-------- SOURCE MATERIAL --------

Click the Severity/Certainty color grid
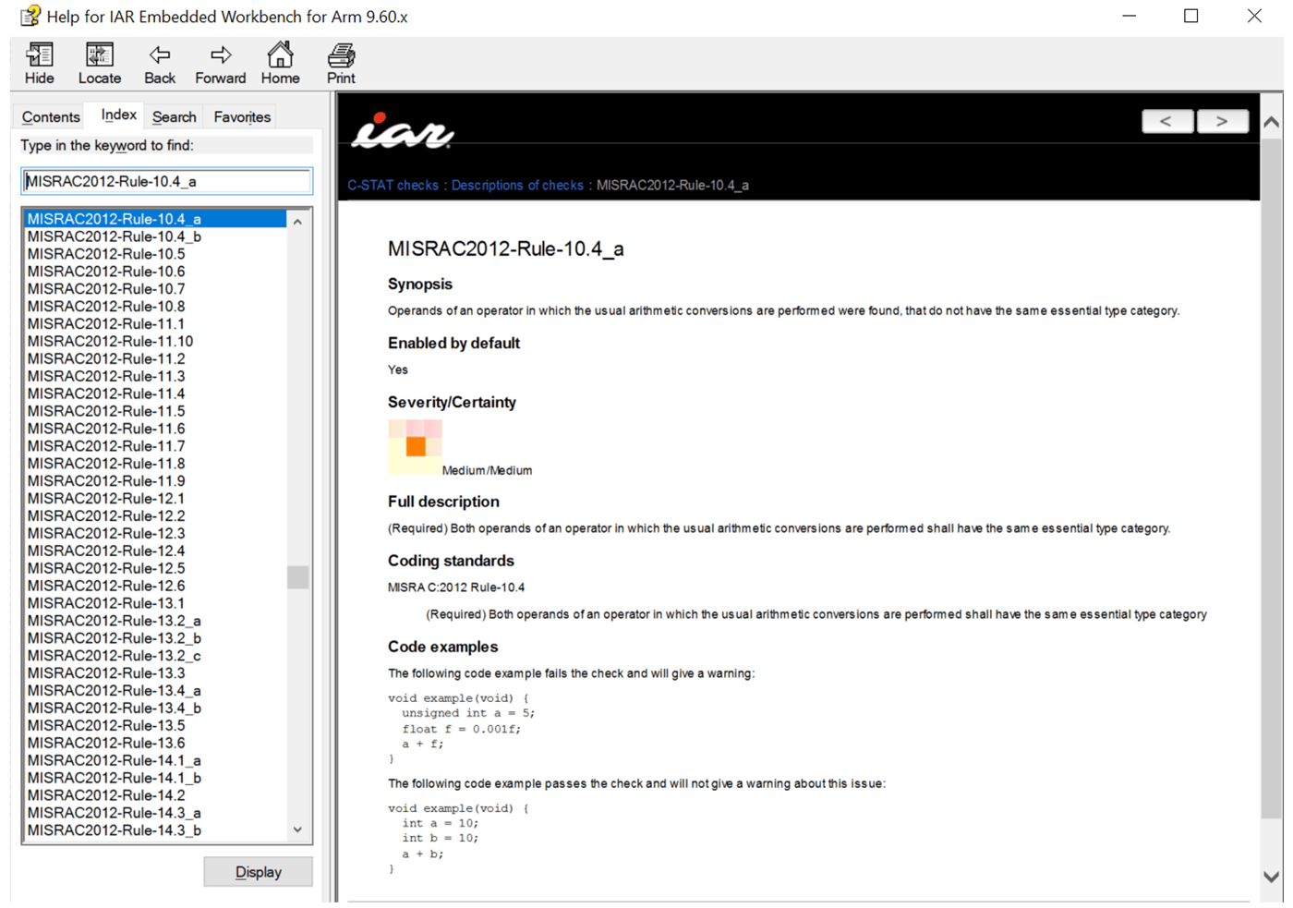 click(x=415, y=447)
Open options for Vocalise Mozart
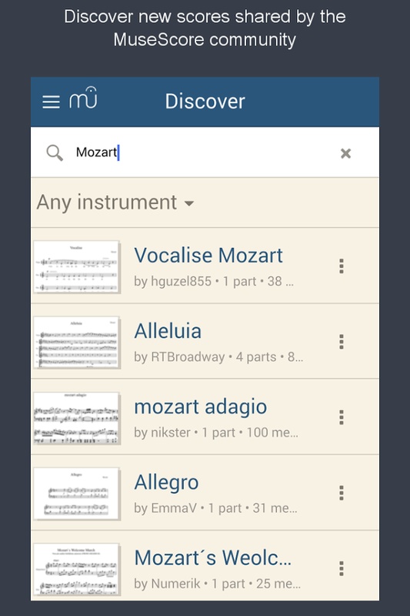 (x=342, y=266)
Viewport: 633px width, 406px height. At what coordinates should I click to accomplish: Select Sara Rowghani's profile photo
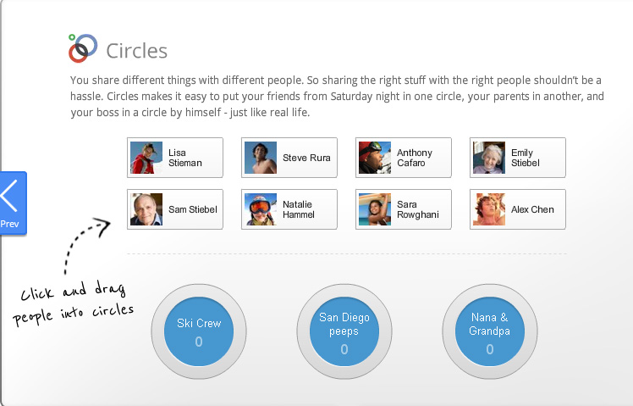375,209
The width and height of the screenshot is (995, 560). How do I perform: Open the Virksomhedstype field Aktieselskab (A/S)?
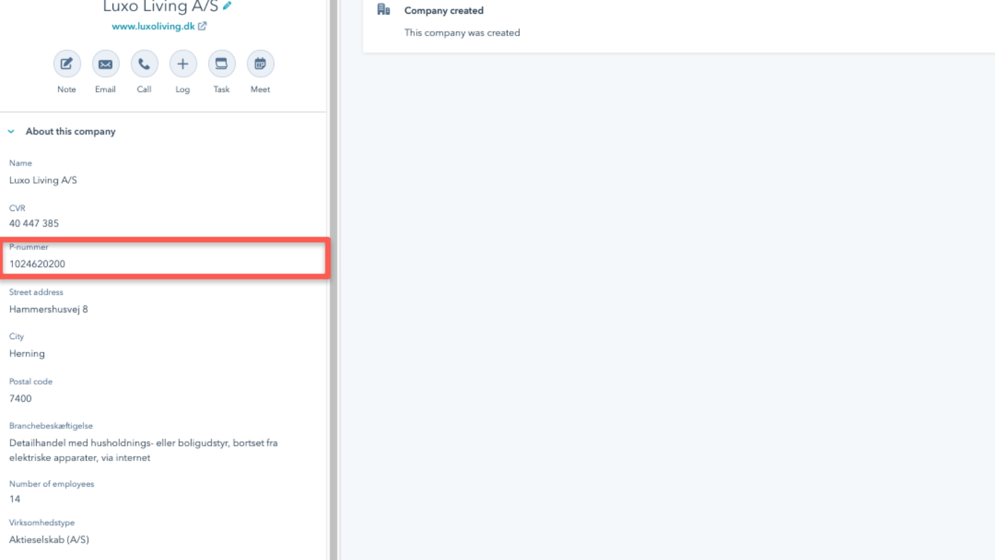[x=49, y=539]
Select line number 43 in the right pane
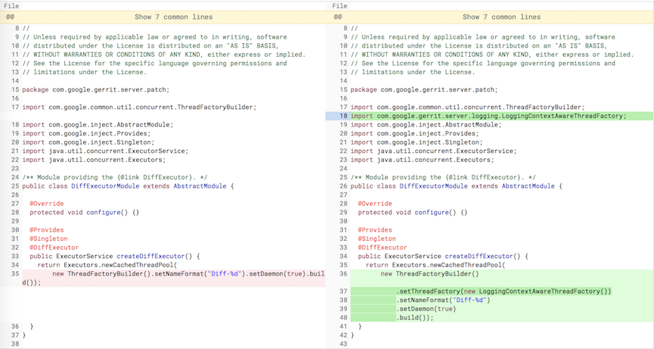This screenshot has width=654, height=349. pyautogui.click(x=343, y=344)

--------

→ **EXERCISE BRIEF**
Your answer should be a precise transcript of the entries, minus the pictures.

→ **ANSWER AREA**
Click the Severity/Certainty color grid
 click(x=415, y=447)
Open options for Vocalise Mozart
 (x=342, y=266)
Viewport: 633px width, 406px height. At what coordinates should I click to accomplish: Select Sara Rowghani's profile photo
375,209
The width and height of the screenshot is (995, 560). How do I perform: Open the Virksomhedstype field Aktieselskab (A/S)?
[x=49, y=539]
Select line number 43 in the right pane
This screenshot has width=654, height=349. pyautogui.click(x=343, y=344)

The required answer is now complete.